● **Texto fornecido**
************

23 agosto 2023

Lula, Dilma, o tempo e a História

“Esta história não acaba assim. Estou certa de que a interrupção deste processo pelo golpe não é definitiva. Nós voltaremos", disse Dilma em 2016


  Lula e Dilma Rousseff (Foto: Ricardo Stuckert)

Por Florestan Fernandes Jr.*

Dentre tantos acontecimentos marcantes dos últimos 10 anos, três impactaram fortemente o país. O primeiro ocorreu em 31 de agosto de 2016, tendo como resultado a cassação do mandato da presidenta eleita Dilma Rousseff, sem crime de responsabilidade. O segundo ocorreu no dia 7 de abril de 2018, quando Lula, vítima de lawfare, foi levado preso do Sindicato dos Metalúrgicos de São Bernardo do Campo, para a sede da Polícia Federal em Curitiba. O terceiro, como o epílogo de uma tragédia sócio-política, ocorreu no dia 8 de janeiro de 2023, quando terroristas de extrema direita, inflamados por toda sorte de desinformação e discursos de ódio, destruíram os prédios dos três poderes, na tentativa de um golpe de estado fracassado.

************

● **Linhas armazenadas**

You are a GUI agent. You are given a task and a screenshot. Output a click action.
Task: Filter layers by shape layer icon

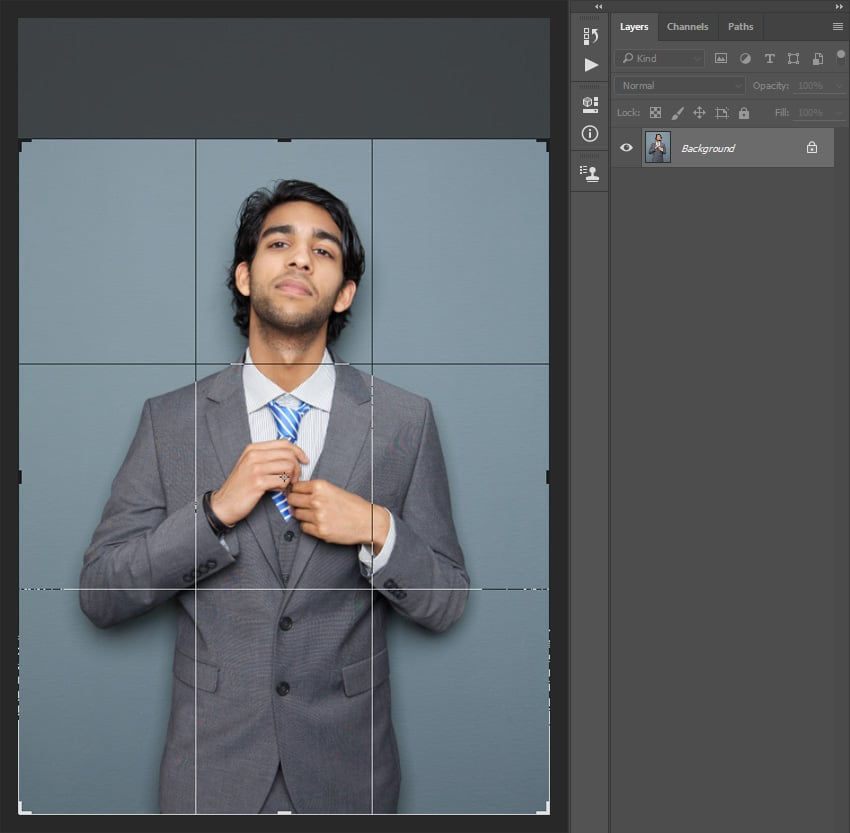[x=794, y=59]
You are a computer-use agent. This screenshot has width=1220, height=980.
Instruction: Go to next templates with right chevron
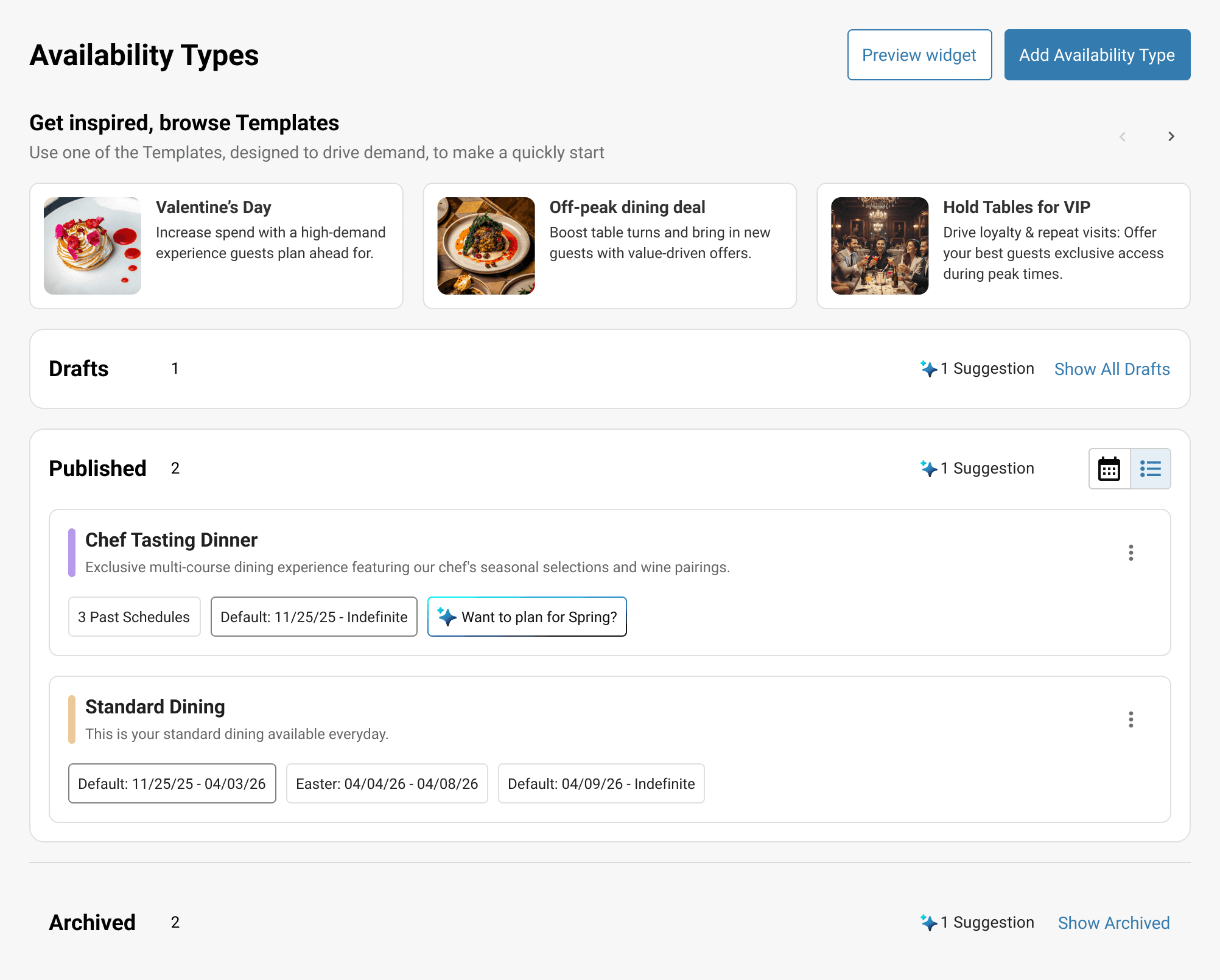pyautogui.click(x=1171, y=136)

************

● **Tarefa a realizar**
Segundo o texto sobre Lula e Dilma, em que data Lula foi levado do Sindicato dos Metalúrgicos de São Bernardo do Campo para a sede da Polícia Federal em Curitiba? As linhas não têm nenhum papel no que se pede aqui.

● **Resposta da tarefa**
Em 7 de abril de 2018.